Informar del terror
Como escribió hace años Rafael Sánchez Ferlosio, el terrorista mata para que se sepa que ha sido él quien ha matado, de manera que si un rayo acaba con su víctima antes de que él haya podido hacerlo, su propósito se frustra. La razón es que, como seguía observando Ferlosio, para el terrorista la relación entre el hecho y la noticia está invertida. No es que ésta dé simplemente cuenta de lo que ha pasado, sino que lo que pasa, pasa precisamente para ser noticia. Por esta razón, en algunos países que sufrían los delirios criminales del terrorismo se consideró durante algún tiempo la posibilidad de que la prensa limitara la información sobre los atentados, o incluso la silenciara por completo.
Medidas que se rechazarían en condiciones normales, se reclaman cuando sirven de respuesta al miedo
Pero semejante estrategia presentaba graves inconvenientes, no sólo en el plano de los principios sino también en el de la eficacia. Si, por una parte, entregaba al rumor el espacio que corresponde a la información, por otra cedía voluntariamente a los terroristas un instrumento que, como la censura, es inaceptable en los sistemas democráticos.
Pese a las prolijas especulaciones acerca de esta vía para combatir el terrorismo, en las que destacó en su día el Reino Unido, la conclusión fue que el derecho a transmitir y recibir información debía prevalecer y que los Gobiernos, por su parte, tendrían que esforzarse para evitar que las noticias sobre atentados generasen terror, según el designio de sus autores. La combinación que se consideró más eficaz contra el terrorismo, y que, sin duda, ha demostrado serlo, fue la de extremar el rigor en la información y, al mismo tiempo, adoptar todas las medidas posibles para conjurar el terror.
Por eso, la protesta desafiante dirigida a los verdugos por las víctimas que han estado en condiciones de hacerlo, o de sus allegados, cuando las víctimas no sobrevivieron a los atentados, llegó a ser decisiva en algún momento para desbaratar los planes de los terroristas.

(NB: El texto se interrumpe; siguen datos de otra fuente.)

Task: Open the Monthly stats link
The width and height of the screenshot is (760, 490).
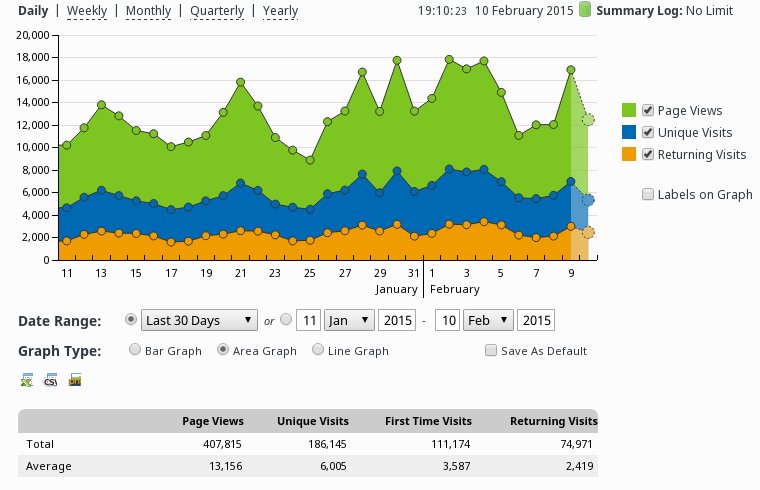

Pero este esquema se trastoca cuando, en lugar de ser los terroristas quienes necesitan hacer su siniestro trabajo de principio a fin, son los Gobiernos quienes asumen la parte de su tarea que consiste en asustar a los ciudadanos. Los alertas públicas con sus diversos colores, cuando no las especulaciones oficiales acerca de los planes de los terroristas, pueden tener, quién sabe, efectos decisivos en la prevención de atentados. Pero lo que sin duda tienen es consecuencias en la reacción política de los ciudadanos: medidas que en condiciones normales serían inapelablemente rechazadas, son en cambio reclamadas cuando se anuncian como respuesta al miedo. Este mecanismo, parecido a los guiñoles en los que un mismo artista acciona con una mano al títere de la cachiporra y con la otra al indefenso, se llevó hasta la involución democrática por el presidente Bush durante sus ocho años de mandato. Y ahora parece estar de regreso en todo el mundo a raíz del atentado frustrado de Detroit. El terrorista que estuvo a punto de derribar el avión pudo llegar tan lejos en su tentativa, no porque faltasen controles de seguridad, sino porque los que existen no se utilizaron convenientemente. Aun así, parece que hay que ir haciéndose a la idea de que los pasajeros tendrán que someterse al escrutinio de escáneres corporales o permanecer sentados en sus asientos durante todo o parte del vuelo.
Pero no hay que mirar únicamente al otro lado del Atlántico. Hace apenas unas semanas, el Ministerio del Interior español anunció que los terroristas de ETA podrían llevar a cabo un gran atentado coincidiendo con el semestre de la presidencia europea, "probablemente un secuestro". Poco tiempo después, la policía detuvo en Portugal a un comando que transportaba material explosivo en una furgoneta. Su objetivo no era colocar una bomba en España, sino trasladar su siniestra fábrica de artefactos desde Francia a Portugal. Pero la reacción en España fue prácticamente unánime: aquí está, se dijo, el anuncio del Ministerio del Interior se ha confirmado.
La realidad es que la detención de Portugal ni confirmaba ni desmentía el anuncio de un gran atentado, "probablemente un secuestro", hecho por Interior. Y no lo confirmaba ni lo desmentía porque se trató sencillamente de otra cosa, de la que todos los ciudadanos nos alegramos y que, en cualquier caso, no excluye que los terroristas lleven a cabo las barbaridades anunciadas. Sería un error creer que, sin embargo, este episodio se ha saldado sin costes. En concreto, el rigor en la información ha sido víctima de un Ministerio del Interior librándose a infundir miedo, fueran cuales fuesen las razones por las que lo hizo.